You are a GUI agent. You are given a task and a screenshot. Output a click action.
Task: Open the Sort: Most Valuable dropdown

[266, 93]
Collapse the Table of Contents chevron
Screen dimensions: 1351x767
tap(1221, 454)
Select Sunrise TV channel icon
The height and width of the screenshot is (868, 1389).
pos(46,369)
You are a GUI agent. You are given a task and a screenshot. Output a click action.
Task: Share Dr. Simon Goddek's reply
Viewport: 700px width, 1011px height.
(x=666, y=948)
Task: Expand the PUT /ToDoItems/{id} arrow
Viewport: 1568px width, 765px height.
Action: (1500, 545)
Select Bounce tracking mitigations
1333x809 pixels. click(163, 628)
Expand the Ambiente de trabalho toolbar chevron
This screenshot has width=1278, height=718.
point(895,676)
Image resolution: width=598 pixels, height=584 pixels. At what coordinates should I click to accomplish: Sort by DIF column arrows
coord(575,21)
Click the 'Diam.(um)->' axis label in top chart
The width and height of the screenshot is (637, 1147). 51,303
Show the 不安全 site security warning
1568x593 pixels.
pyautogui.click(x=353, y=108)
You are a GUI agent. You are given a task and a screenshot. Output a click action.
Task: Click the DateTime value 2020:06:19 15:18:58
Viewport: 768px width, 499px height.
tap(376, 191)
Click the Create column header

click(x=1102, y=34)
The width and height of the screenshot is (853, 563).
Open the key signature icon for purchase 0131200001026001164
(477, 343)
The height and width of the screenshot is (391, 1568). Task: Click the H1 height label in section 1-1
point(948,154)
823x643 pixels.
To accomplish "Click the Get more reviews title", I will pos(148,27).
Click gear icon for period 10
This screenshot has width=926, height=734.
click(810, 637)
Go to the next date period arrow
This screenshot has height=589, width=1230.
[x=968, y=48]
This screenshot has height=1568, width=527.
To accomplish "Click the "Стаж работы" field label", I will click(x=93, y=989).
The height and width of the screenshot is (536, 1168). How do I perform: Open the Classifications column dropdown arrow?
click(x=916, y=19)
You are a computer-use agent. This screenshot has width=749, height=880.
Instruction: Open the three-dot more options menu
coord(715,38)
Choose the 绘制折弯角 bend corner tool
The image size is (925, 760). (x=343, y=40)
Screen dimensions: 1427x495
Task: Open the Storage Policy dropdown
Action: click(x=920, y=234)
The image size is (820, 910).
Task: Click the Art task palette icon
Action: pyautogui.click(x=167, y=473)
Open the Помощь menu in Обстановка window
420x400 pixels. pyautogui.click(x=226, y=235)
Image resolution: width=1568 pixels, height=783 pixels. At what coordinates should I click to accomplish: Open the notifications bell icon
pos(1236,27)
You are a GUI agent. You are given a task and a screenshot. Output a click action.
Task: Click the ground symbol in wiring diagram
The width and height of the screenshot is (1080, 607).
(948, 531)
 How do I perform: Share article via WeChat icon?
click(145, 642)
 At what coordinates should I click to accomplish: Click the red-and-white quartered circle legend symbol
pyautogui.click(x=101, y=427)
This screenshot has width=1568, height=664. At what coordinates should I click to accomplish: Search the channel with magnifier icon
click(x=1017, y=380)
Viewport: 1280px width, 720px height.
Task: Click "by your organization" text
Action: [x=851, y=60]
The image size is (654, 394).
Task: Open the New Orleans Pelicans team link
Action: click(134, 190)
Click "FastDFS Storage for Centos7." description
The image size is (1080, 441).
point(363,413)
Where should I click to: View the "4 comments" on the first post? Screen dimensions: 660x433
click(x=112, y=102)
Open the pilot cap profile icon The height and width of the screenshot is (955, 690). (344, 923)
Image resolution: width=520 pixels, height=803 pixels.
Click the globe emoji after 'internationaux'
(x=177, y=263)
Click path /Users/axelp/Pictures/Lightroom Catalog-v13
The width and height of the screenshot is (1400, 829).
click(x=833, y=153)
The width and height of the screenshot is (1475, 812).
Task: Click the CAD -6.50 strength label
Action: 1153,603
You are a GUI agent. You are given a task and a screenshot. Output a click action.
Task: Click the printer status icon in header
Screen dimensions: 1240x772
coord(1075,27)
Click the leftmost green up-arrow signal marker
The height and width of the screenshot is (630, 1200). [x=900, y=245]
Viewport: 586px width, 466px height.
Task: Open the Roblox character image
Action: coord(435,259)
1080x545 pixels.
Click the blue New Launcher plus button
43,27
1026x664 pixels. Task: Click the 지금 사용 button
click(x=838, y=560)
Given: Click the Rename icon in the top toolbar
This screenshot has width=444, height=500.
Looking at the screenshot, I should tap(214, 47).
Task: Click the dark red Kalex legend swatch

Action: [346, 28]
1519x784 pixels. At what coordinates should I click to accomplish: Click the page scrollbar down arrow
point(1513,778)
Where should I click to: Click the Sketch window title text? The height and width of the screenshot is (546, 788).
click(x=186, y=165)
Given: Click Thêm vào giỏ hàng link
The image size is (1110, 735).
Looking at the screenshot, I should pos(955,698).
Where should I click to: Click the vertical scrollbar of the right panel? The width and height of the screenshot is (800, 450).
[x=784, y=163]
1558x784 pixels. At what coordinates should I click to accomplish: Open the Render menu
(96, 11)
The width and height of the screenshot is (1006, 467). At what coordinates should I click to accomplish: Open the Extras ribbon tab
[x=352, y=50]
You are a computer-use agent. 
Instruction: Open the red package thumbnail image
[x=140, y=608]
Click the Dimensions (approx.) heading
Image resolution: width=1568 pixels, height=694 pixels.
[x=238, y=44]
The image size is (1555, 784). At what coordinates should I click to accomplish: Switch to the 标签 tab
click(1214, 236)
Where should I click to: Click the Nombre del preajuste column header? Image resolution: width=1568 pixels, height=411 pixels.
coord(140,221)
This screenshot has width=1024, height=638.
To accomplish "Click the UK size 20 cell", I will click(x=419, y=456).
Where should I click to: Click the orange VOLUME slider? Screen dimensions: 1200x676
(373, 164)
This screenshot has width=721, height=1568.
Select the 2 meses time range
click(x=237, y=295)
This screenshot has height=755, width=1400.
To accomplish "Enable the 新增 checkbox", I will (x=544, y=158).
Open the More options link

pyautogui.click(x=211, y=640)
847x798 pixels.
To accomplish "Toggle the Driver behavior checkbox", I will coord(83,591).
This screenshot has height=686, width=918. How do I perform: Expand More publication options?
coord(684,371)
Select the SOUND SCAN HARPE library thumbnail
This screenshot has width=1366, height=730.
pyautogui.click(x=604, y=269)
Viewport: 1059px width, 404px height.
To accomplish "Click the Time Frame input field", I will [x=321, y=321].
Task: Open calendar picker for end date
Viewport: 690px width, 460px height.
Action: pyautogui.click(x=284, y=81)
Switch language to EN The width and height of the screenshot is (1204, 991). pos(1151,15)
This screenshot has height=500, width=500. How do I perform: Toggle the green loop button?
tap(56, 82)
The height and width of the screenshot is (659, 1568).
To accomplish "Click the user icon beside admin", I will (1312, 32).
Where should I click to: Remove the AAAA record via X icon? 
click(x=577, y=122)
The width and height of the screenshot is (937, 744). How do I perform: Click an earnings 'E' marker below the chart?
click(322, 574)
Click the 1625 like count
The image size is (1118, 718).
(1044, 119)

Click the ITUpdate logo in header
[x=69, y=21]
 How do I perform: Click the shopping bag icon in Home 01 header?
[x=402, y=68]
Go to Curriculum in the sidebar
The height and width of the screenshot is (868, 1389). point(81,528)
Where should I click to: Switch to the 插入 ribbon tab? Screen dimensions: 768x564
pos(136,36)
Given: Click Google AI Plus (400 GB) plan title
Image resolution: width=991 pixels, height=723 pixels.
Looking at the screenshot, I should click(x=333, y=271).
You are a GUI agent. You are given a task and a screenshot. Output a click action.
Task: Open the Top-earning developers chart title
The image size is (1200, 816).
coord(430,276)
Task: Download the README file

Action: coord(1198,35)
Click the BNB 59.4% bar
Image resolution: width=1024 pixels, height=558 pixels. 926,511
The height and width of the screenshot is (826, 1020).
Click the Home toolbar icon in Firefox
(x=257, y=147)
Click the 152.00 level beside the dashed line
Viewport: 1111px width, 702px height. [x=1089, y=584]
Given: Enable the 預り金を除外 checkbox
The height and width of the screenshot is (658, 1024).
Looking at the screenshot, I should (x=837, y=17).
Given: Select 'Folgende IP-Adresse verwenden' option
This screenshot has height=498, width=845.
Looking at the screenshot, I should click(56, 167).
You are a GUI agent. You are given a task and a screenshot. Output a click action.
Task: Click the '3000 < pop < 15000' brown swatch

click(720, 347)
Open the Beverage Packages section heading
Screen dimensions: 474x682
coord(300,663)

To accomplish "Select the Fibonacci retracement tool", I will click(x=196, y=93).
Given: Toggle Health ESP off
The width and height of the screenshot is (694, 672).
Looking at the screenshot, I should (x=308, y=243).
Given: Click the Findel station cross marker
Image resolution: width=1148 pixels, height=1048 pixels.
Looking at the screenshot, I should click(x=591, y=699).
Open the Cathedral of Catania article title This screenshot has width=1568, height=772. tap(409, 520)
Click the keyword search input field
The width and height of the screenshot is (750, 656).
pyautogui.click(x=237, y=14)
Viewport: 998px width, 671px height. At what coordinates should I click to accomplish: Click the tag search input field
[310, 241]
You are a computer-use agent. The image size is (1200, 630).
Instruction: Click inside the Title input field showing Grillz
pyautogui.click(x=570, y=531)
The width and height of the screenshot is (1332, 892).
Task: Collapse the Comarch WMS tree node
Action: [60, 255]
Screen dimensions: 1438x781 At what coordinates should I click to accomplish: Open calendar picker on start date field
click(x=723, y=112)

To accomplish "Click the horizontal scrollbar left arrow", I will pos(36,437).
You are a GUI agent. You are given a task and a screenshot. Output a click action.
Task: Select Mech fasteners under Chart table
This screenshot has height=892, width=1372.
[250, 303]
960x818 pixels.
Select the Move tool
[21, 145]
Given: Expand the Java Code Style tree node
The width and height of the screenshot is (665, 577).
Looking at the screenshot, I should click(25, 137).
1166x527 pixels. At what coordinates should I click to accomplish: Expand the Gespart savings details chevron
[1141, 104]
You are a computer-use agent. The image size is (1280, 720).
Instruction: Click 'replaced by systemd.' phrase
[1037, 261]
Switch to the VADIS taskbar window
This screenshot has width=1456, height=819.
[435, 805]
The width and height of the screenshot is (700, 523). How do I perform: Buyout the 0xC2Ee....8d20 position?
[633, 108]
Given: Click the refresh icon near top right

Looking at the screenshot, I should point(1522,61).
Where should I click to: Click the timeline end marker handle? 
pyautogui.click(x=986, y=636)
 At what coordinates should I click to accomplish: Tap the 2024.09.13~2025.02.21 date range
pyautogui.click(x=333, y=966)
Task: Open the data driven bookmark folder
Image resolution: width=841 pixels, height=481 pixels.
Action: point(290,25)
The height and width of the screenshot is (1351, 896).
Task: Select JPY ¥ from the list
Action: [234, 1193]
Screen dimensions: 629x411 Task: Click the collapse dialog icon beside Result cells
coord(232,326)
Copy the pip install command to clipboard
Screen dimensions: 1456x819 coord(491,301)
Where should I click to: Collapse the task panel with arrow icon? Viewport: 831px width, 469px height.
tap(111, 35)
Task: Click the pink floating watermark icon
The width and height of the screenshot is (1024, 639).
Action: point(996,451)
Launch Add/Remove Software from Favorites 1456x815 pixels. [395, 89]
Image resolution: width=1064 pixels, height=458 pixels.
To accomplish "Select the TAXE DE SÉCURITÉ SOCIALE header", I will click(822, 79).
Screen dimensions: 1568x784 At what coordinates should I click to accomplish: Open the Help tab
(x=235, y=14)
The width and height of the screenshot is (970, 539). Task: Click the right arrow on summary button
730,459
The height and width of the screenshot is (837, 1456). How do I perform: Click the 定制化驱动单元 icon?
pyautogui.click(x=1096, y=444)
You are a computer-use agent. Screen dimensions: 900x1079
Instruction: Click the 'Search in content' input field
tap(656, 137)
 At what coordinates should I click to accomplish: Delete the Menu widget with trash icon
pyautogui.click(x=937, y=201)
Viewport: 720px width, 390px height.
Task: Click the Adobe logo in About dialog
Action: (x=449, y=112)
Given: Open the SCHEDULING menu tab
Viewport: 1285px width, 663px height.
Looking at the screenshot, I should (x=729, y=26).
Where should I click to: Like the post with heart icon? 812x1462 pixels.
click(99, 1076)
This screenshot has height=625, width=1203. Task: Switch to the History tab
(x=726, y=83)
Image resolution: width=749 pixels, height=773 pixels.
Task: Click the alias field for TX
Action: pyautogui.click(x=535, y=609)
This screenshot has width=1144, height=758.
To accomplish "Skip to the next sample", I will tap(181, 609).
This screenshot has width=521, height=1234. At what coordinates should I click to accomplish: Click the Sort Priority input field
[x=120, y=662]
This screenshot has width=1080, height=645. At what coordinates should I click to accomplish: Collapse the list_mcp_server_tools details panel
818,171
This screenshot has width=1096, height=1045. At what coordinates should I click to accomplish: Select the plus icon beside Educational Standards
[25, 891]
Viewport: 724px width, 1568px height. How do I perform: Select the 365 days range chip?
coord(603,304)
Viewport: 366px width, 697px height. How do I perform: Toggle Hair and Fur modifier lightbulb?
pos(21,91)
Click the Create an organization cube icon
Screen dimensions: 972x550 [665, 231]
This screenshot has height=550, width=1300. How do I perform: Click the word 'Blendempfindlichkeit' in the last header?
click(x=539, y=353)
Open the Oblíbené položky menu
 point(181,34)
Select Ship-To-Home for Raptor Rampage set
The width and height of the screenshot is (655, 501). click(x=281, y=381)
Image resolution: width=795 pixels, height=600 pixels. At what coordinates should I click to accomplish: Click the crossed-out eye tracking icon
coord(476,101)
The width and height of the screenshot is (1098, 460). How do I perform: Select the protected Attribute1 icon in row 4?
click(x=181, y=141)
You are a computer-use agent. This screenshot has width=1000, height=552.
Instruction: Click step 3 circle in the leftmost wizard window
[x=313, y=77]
----
#### Aim of the exercise:
Your answer should be one number, the count of lines in the records that contain the string "period".

#### Exercise output:
2